Postautor: oramge » 2017-03-14, 20:49
Niestety tak się zdarza, i młodym, i starszym nauczycielom coraz częściej. Upatrzą sobie "ofiarę" zwierają szyki i do ataku. I przez jakiś czas można żyć cudzym życiem byle nie swoim. Nie ma jednej metody jak sobie z tym poradzić. Każda sytuacja jest inna. Ważne jest to, jak zachowuje się dyrektor. Zarzuca Ci jakieś uchybienia, żąda wyjaśnień, doradza, wspiera czy boi się o własny tyłek i to, co o nim mówią. Byle się nie narazić opinii i OP. A koleżanki? Chwilowo mają spokój? Zgadłam?

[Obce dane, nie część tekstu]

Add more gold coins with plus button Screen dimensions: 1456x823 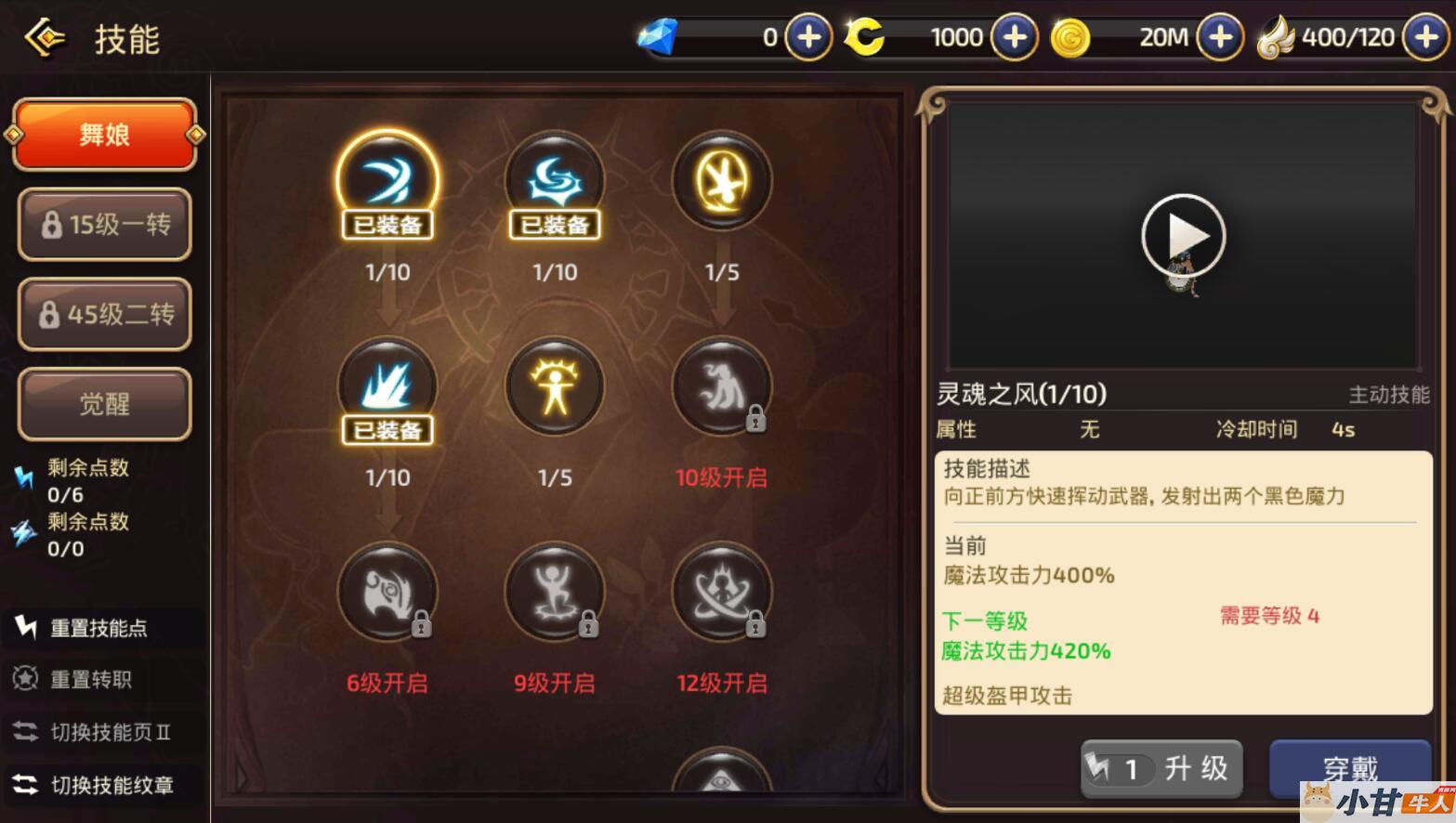click(1219, 38)
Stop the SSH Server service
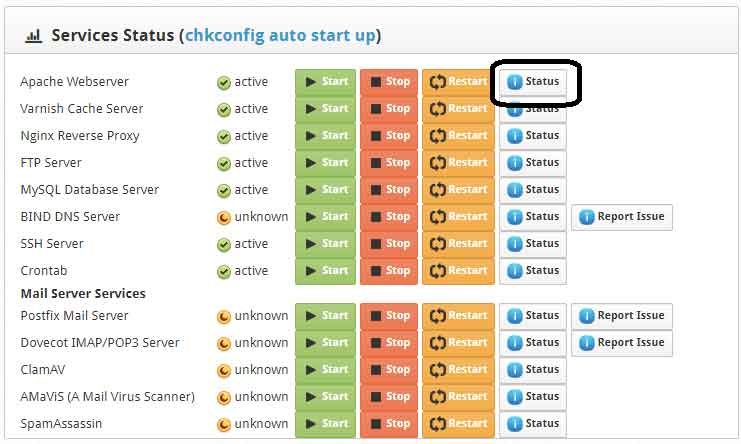This screenshot has width=741, height=444. pyautogui.click(x=388, y=244)
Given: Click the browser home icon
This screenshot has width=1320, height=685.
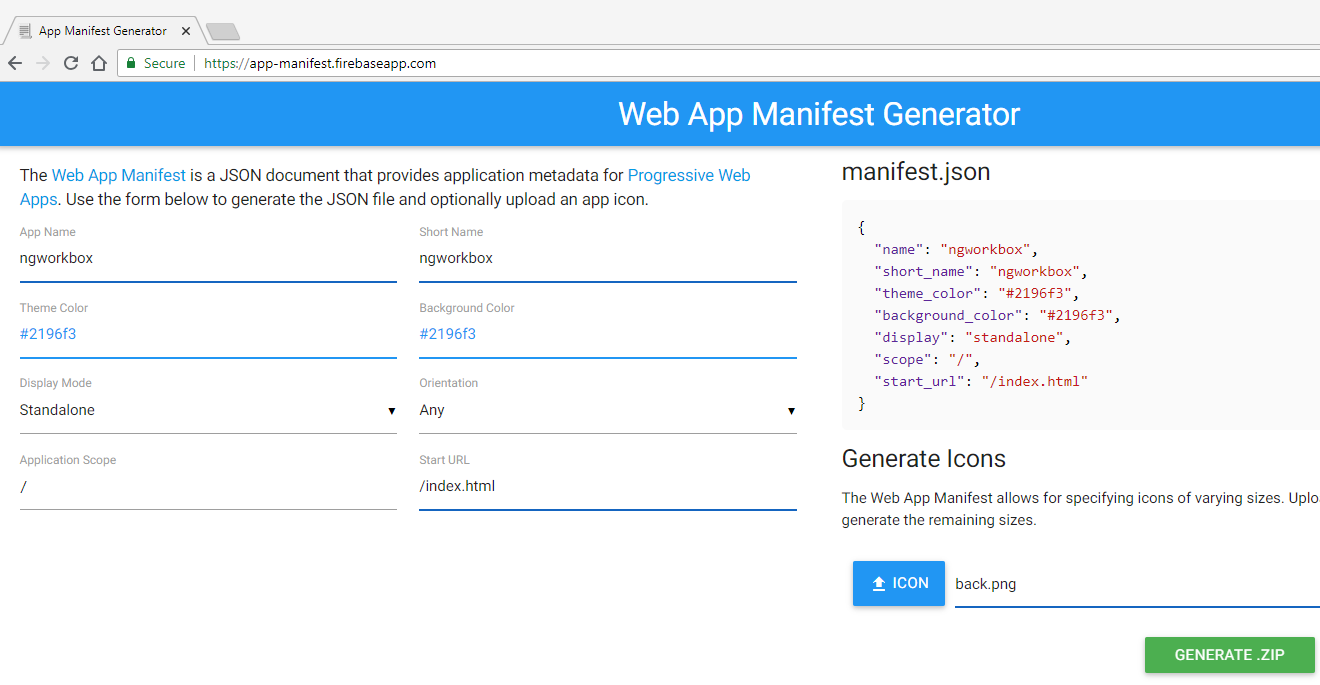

Udzielanie pomocy osobie na forum jest dość ryzykowne i obarczone wysokim prawdopodobieństwem nieskuteczności. Jeden i ten sam komunikat wypowiedziany przez 10 różnych osób w tej samej sytuacji może odnieść 10 różnych skutków. Każdy ma inny tembr głosu, mimikę, budowę, postawę, strój ... doświadczenie życiowe, umiejętności komunikacyjne.. , stąd to co było skuteczne w wykonaniu A, może pogrążyć B.
Ważne jest co Ty do tej pory zrobiłaś?